- _Data shown_:
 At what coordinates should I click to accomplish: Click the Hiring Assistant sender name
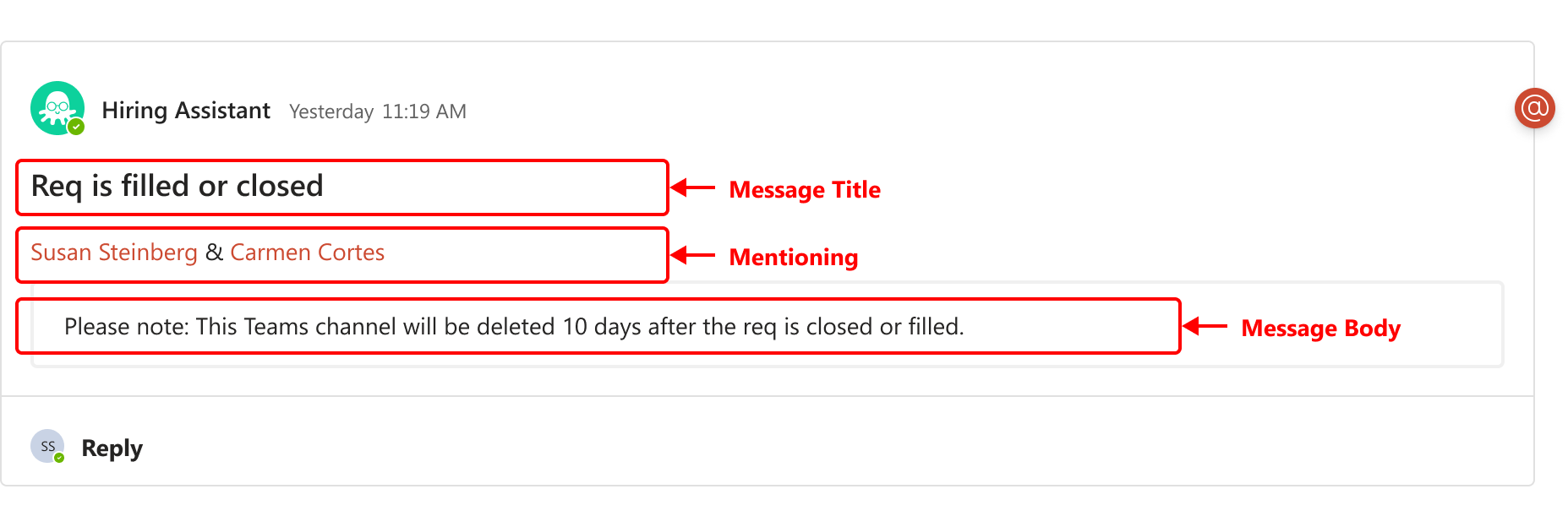pos(186,111)
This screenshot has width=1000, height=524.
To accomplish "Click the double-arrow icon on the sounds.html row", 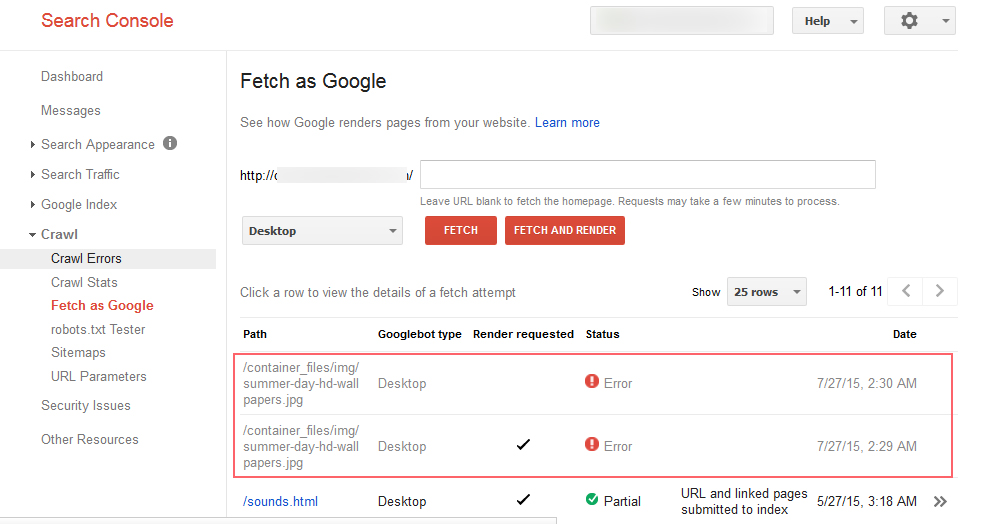I will pyautogui.click(x=939, y=501).
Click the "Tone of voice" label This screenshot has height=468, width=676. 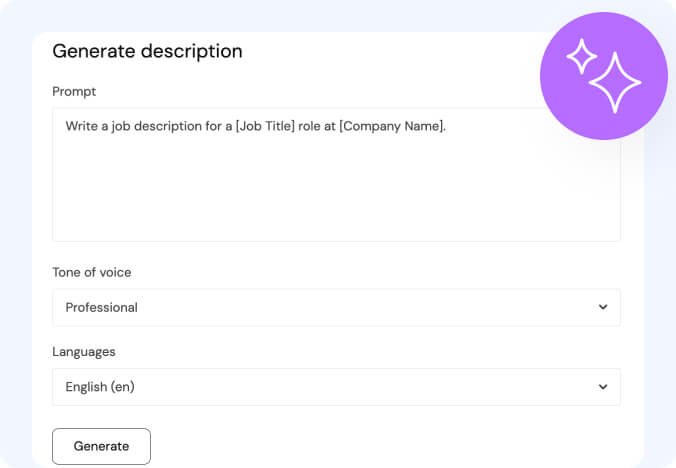[x=92, y=272]
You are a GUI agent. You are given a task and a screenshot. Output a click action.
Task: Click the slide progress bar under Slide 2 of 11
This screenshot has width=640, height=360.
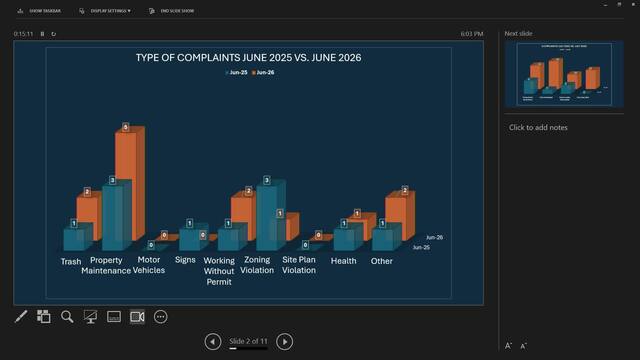coord(248,349)
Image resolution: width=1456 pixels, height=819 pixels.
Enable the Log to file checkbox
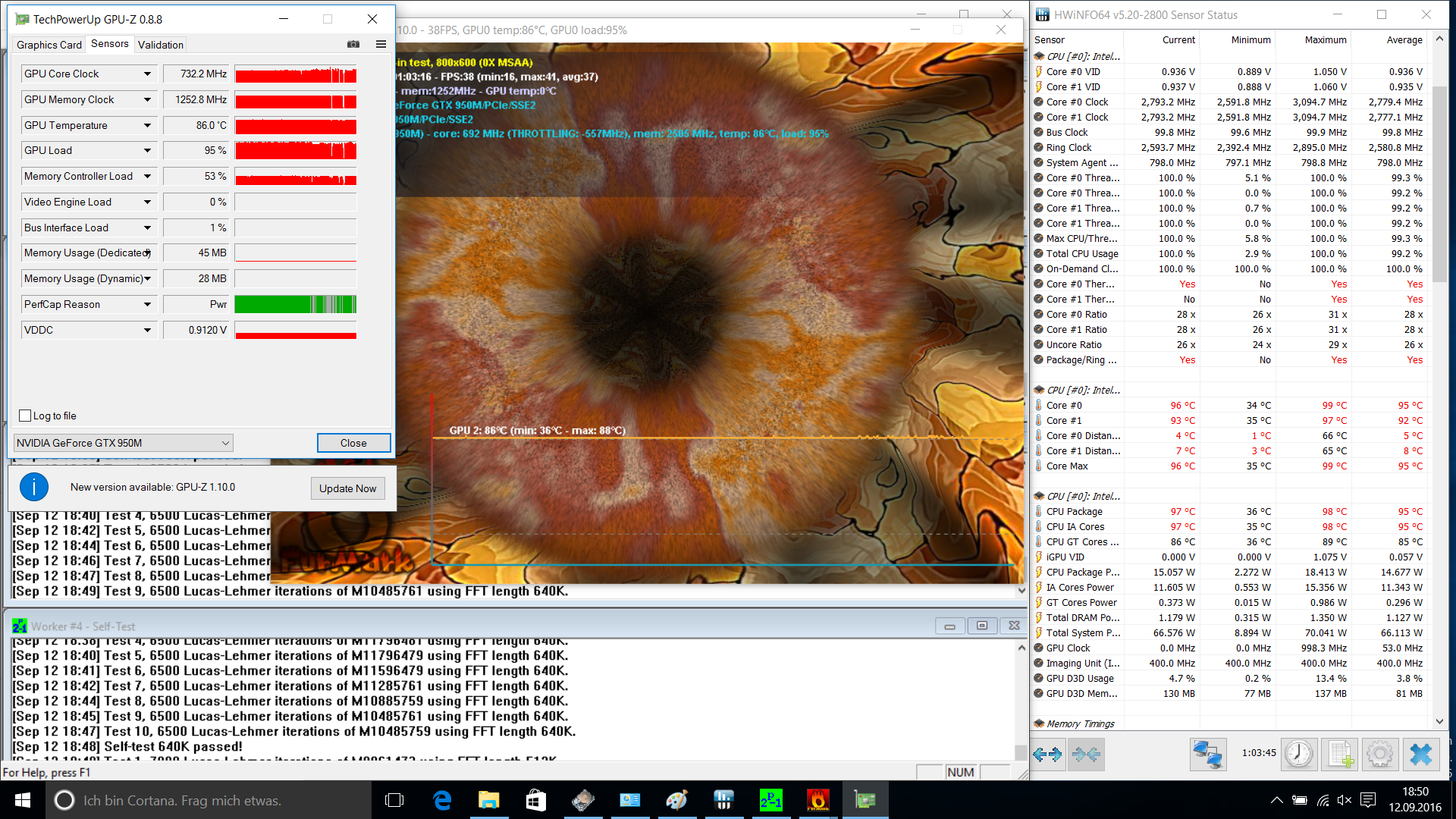coord(25,416)
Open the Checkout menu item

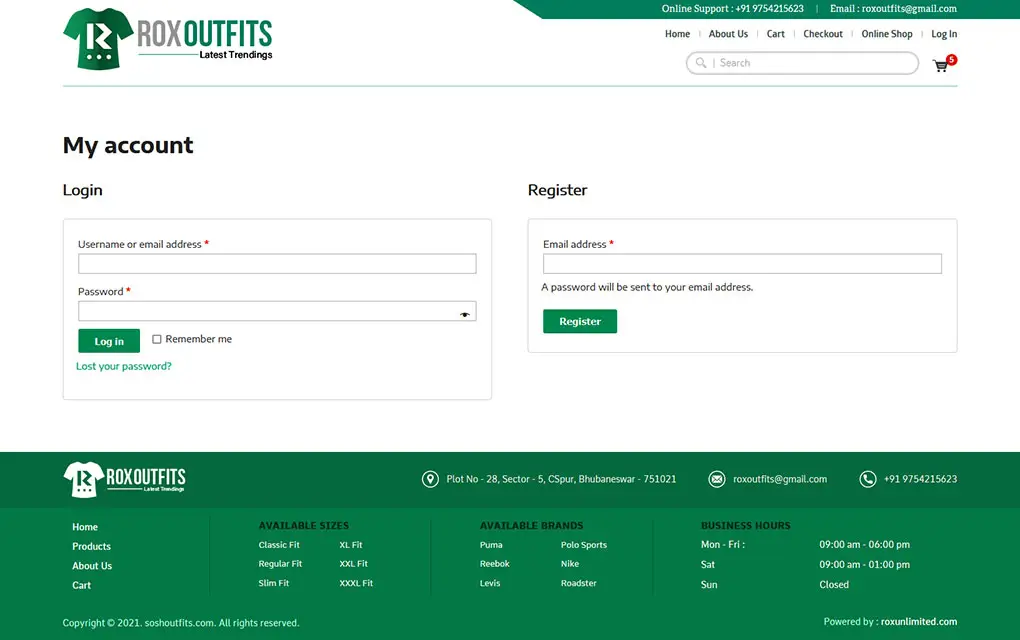click(823, 34)
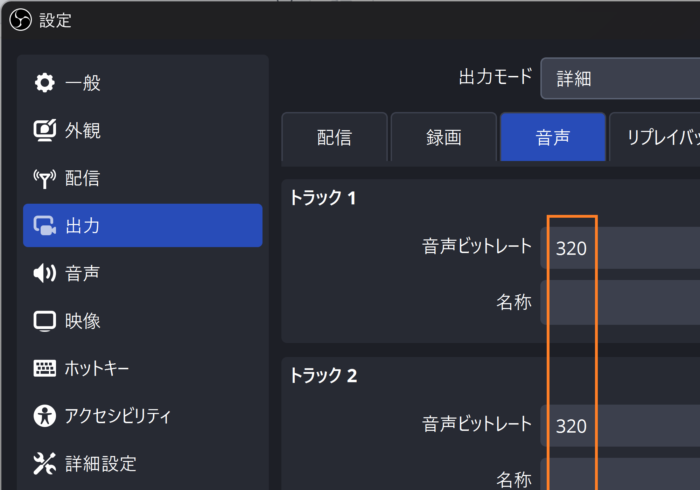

- _Exercise goal_: Move the lines from the one containing "You are a GUI" through the end of the entries into your reply, requests included, adding 129 to every coordinate in the answers. Leave the pictures out.

- _Reply_:
You are a GUI agent. You are given a task and a screenshot. Output a click action.
Task: Click the slide progress bar under Slide 2 of 11
This screenshot has width=640, height=360.
coord(377,478)
Image resolution: width=1456 pixels, height=819 pixels.
Enable the Log to file checkbox
coord(154,545)
Open the Checkout menu item

click(952, 163)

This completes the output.